LETTER: Restaurants make diners tip twice

Mr Stanley I. Grossman
Tuesday 28 November 1995 00:02 GMT
Comments

From Mr Stanley I. Grossman

Sir: Your article "Restaurants should abolish tipping" (22 November) and subsequent letter (24 November) gloss over the most important point: many restaurateurs deliberately set out to cheat that majority of their customers who pay by credit card. The practice is as follows: add a service charge to the bill, run a credit-card slip, and then leave a blank space just before the unfilled-in total. The blank space may be labelled "tip", "gratuity" or "misc". The careless or unsuspecting diner will then add in an additional tip and fill in the total. In other words, the diner tips twice.
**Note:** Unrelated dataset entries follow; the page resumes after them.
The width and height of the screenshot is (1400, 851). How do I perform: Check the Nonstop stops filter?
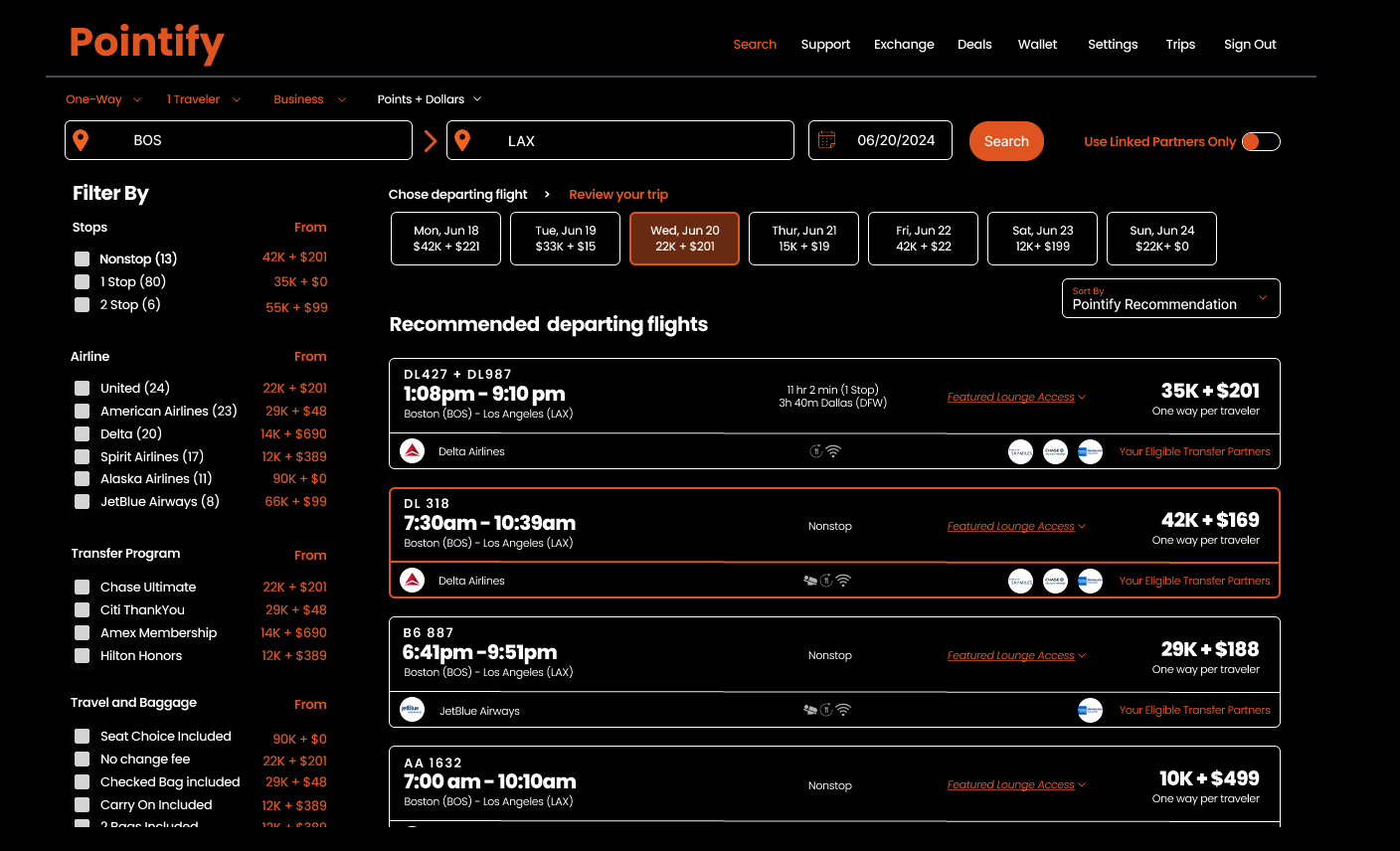click(x=82, y=258)
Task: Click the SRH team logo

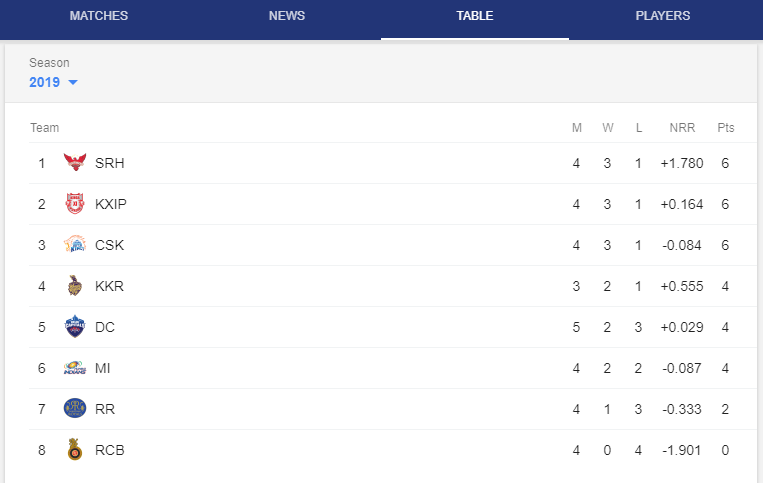Action: pos(75,162)
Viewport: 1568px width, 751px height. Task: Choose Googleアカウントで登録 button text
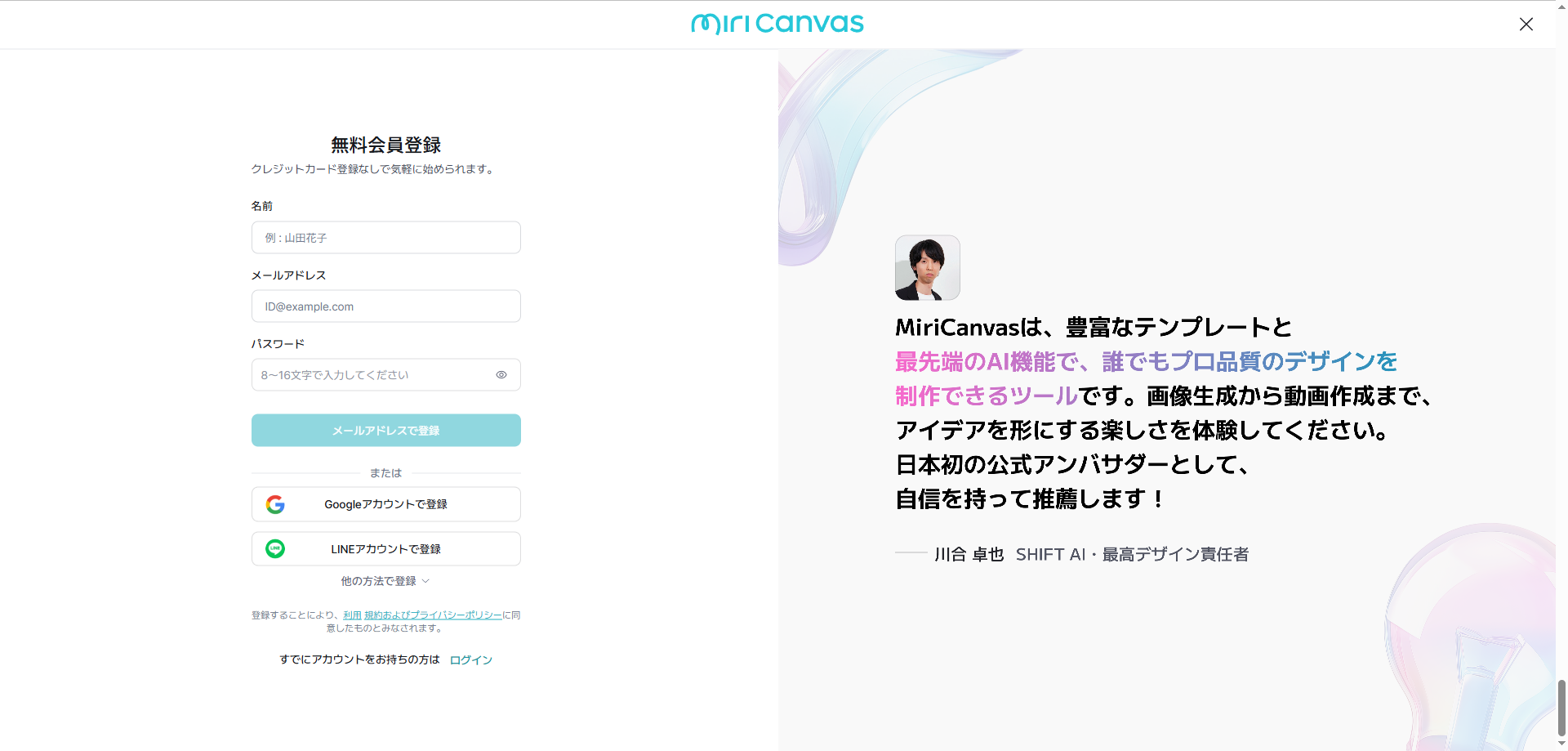click(385, 504)
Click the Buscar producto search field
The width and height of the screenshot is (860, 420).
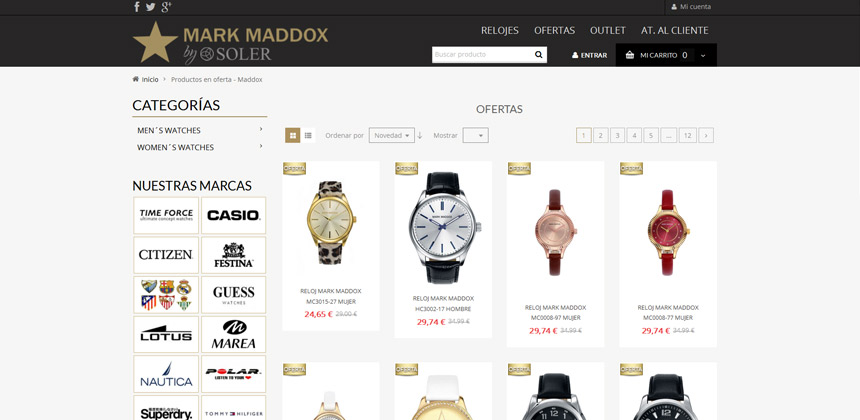point(483,55)
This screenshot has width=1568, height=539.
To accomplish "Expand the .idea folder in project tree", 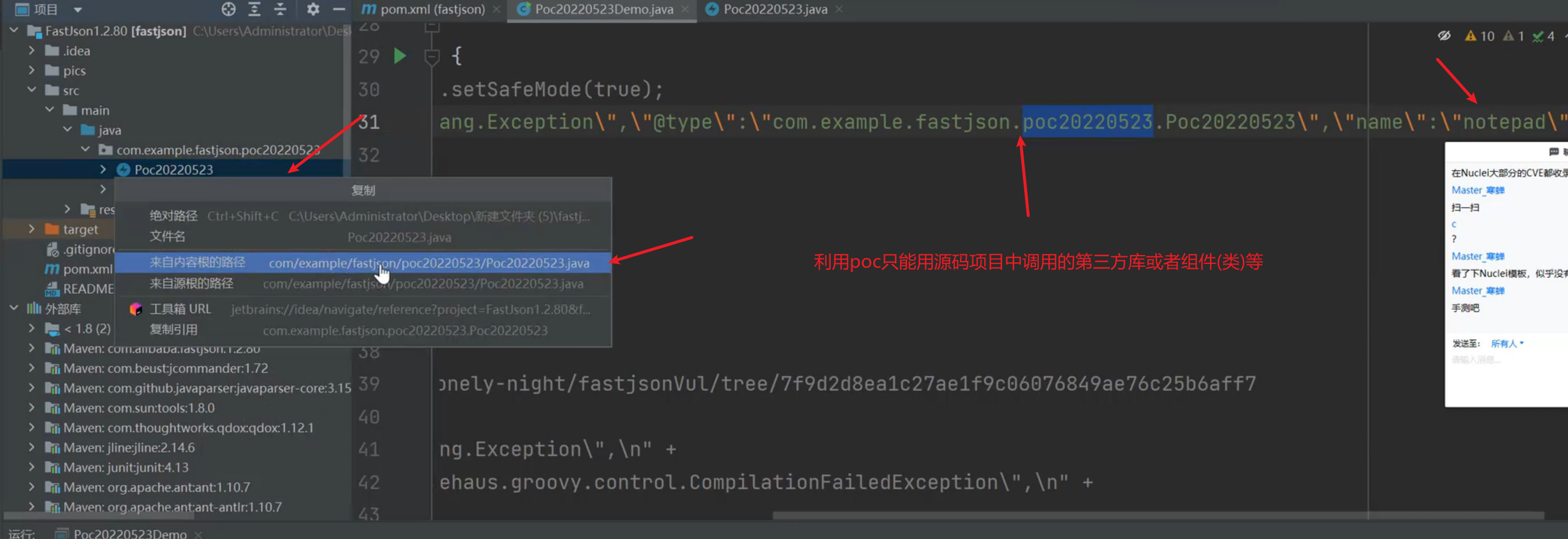I will tap(32, 51).
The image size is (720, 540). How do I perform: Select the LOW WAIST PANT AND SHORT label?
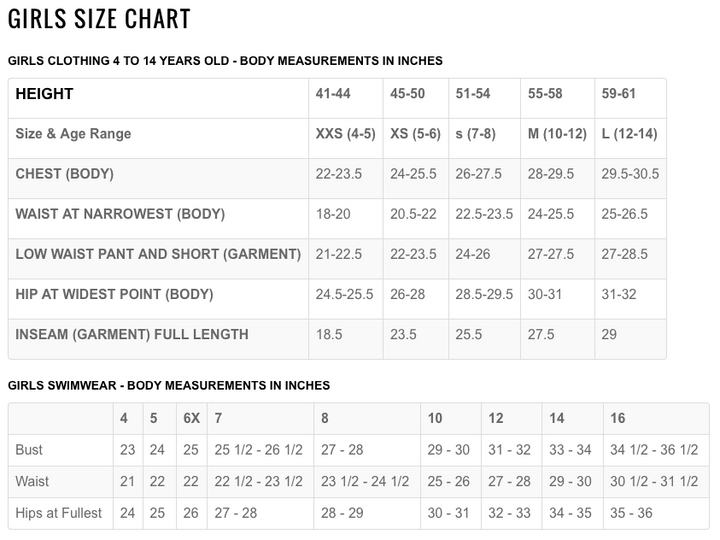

Even if the customer notices that a service charge has been added, he or she is made to seem parsimonious after not adding something extra for service.

In London, this practice is widespread. In France, by contrast, it is illegal to leave blank spaces reserved for gratuities on credit card receipts. Service is always included in the final total. For exceptional service, the diner has the option of leaving cash on the table; but he or she cannot add an extra tip to the credit slip.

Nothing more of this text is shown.